Your objective:
Whatever the records say, give every one of them again exactly.
<<<<
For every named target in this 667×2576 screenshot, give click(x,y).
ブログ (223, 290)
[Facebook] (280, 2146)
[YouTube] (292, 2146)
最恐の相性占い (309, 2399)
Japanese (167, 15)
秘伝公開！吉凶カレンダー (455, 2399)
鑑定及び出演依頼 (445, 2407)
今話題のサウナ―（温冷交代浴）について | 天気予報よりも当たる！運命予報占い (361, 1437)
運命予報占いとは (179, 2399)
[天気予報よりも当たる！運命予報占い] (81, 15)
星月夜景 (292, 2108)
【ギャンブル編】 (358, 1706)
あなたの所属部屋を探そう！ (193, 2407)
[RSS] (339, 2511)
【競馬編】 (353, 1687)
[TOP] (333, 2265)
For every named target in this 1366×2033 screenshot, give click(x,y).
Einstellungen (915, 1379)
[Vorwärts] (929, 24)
>>>>
Response to the task:
For every named target in this 667×2576 screenshot, give click(x,y).
ブログ (223, 290)
[Facebook] (280, 2146)
[YouTube] (292, 2146)
最恐の相性占い (309, 2399)
Japanese (167, 15)
秘伝公開！吉凶カレンダー (455, 2399)
鑑定及び出演依頼 (445, 2407)
今話題のサウナ―（温冷交代浴）について | 天気予報よりも当たる！運命予報占い (361, 1437)
運命予報占いとは (179, 2399)
[天気予報よりも当たる！運命予報占い] (81, 15)
星月夜景 (292, 2108)
【ギャンブル編】 (358, 1706)
あなたの所属部屋を探そう！ (193, 2407)
[RSS] (339, 2511)
【競馬編】 (353, 1687)
[TOP] (333, 2265)
For every named target in this 1366×2033 screenshot, give click(x,y).
Einstellungen (915, 1379)
[Vorwärts] (929, 24)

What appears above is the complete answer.